Reproduisez mot pour mot l'intégralité du texte sur la gauche et la France.

##### Texte étudié #####

Ainsi, c’est au nom d’une gauche qui n’est pas celle d’aujourd’hui mais celle des Marx, Proudhon, Jaurès, Péguy, et des Simone Weil, George Orwell, Guy Debord, Pier Paolo Pasolini, Régis Debray, Jean-Claude Michéa, Michel Onfray, Alain Finkielkraut, Marcel Gauchet et autres Christophe Guilly ; c’est au nom de la gauche d’une France qui n’appartient pas à la petite élite ultra-libérale ou mondialiste qui prétend parler au nom de ce qu’elle est ou, pire, de ce qu’elle devrait être ; c’est au nom de la France qui n’appartient pas davantage au peuple en ce sens, encore une fois, que la France n’est pas son Avoir mais son Être, que l’AO, dans son cadre qui promeut l’Autorité contre tout Pouvoir, le Politique contre tout Religieux, la Volonté contre le Désir ou l’intérêt général contre l’intérêt particulier – c’est au nom de la France de gauche et de la gauche de France que l’AO veut conserver la France qui est son peuple et le peuple qui est la France, le peuple de France, le peuple français, les Français, la conscience France, la Différence France, c’est-à-dire la France de son histoire et de sa culture, la France incessante et continue, la France antique et perpétuelle, la France du Français de Molière et de tous ses grands noms.
L’accord est ici plein avec Laurent Bouvet : « La gauche, le PS, doivent réinvestir de plain pied ces trois terrains : nation, République, laïcité. Ces éléments sont l’héritage commun des Français, le socle même du contrat social qui les unit. »
À chacun de choisir sa gauche et sa France, c’est-à-dire entre effacement et dépassement.

##### Données à examiner #####

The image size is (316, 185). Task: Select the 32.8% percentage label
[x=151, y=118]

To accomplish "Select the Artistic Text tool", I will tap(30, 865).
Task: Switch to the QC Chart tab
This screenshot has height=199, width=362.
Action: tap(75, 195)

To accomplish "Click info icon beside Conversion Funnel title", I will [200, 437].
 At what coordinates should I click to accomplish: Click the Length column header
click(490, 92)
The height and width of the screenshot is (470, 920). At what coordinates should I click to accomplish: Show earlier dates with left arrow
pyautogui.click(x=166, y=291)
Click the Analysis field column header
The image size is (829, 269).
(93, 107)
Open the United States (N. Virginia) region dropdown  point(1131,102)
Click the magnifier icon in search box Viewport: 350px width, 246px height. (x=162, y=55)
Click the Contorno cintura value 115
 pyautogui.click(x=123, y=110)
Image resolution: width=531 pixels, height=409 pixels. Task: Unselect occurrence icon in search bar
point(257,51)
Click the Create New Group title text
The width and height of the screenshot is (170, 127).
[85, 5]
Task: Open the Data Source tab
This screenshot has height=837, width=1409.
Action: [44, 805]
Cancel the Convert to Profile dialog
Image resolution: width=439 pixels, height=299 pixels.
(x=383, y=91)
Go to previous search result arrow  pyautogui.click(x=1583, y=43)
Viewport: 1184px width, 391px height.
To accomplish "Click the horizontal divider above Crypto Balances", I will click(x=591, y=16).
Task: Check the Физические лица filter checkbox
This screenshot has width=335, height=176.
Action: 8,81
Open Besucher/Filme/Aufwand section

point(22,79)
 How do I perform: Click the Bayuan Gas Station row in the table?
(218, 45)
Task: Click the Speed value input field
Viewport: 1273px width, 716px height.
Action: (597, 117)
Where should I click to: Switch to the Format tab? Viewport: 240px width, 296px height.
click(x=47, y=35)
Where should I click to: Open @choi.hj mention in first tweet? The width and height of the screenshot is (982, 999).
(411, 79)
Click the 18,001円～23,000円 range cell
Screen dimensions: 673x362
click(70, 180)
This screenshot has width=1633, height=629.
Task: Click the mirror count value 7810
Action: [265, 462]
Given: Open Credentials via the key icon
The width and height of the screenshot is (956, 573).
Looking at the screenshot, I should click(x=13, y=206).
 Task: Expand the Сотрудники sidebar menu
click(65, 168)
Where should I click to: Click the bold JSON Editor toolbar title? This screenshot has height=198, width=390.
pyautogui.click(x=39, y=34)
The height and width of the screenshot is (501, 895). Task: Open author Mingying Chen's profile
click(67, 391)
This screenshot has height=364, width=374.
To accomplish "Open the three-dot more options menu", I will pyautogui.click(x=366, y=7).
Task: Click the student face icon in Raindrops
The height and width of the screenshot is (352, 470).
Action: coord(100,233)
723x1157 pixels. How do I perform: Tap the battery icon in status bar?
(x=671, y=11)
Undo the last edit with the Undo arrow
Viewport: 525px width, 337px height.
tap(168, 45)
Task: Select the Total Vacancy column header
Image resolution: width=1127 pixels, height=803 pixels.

#####

- [Espace de réponse]
Ainsi, c’est au nom d’une gauche qui n’est pas celle d’aujourd’hui mais celle des Marx, Proudhon, Jaurès, Péguy, et des Simone Weil, George Orwell, Guy Debord, Pier Paolo Pasolini, Régis Debray, Jean-Claude Michéa, Michel Onfray, Alain Finkielkraut, Marcel Gauchet et autres Christophe Guilly ; c’est au nom de la gauche d’une France qui n’appartient pas à la petite élite ultra-libérale ou mondialiste qui prétend parler au nom de ce qu’elle est ou, pire, de ce qu’elle devrait être ; c’est au nom de la France qui n’appartient pas davantage au peuple en ce sens, encore une fois, que la France n’est pas son Avoir mais son Être, que l’AO, dans son cadre qui promeut l’Autorité contre tout Pouvoir, le Politique contre tout Religieux, la Volonté contre le Désir ou l’intérêt général contre l’intérêt particulier – c’est au nom de la France de gauche et de la gauche de France que l’AO veut conserver la France qui est son peuple et le peuple qui est la France, le peuple de France, le peuple français, les Français, la conscience France, la Différence France, c’est-à-dire la France de son histoire et de sa culture, la France incessante et continue, la France antique et perpétuelle, la France du Français de Molière et de tous ses grands noms.
L’accord est ici plein avec Laurent Bouvet : « La gauche, le PS, doivent réinvestir de plain pied ces trois terrains : nation, République, laïcité. Ces éléments sont l’héritage commun des Français, le socle même du contrat social qui les unit. »
À chacun de choisir sa gauche et sa France, c’est-à-dire entre effacement et dépassement.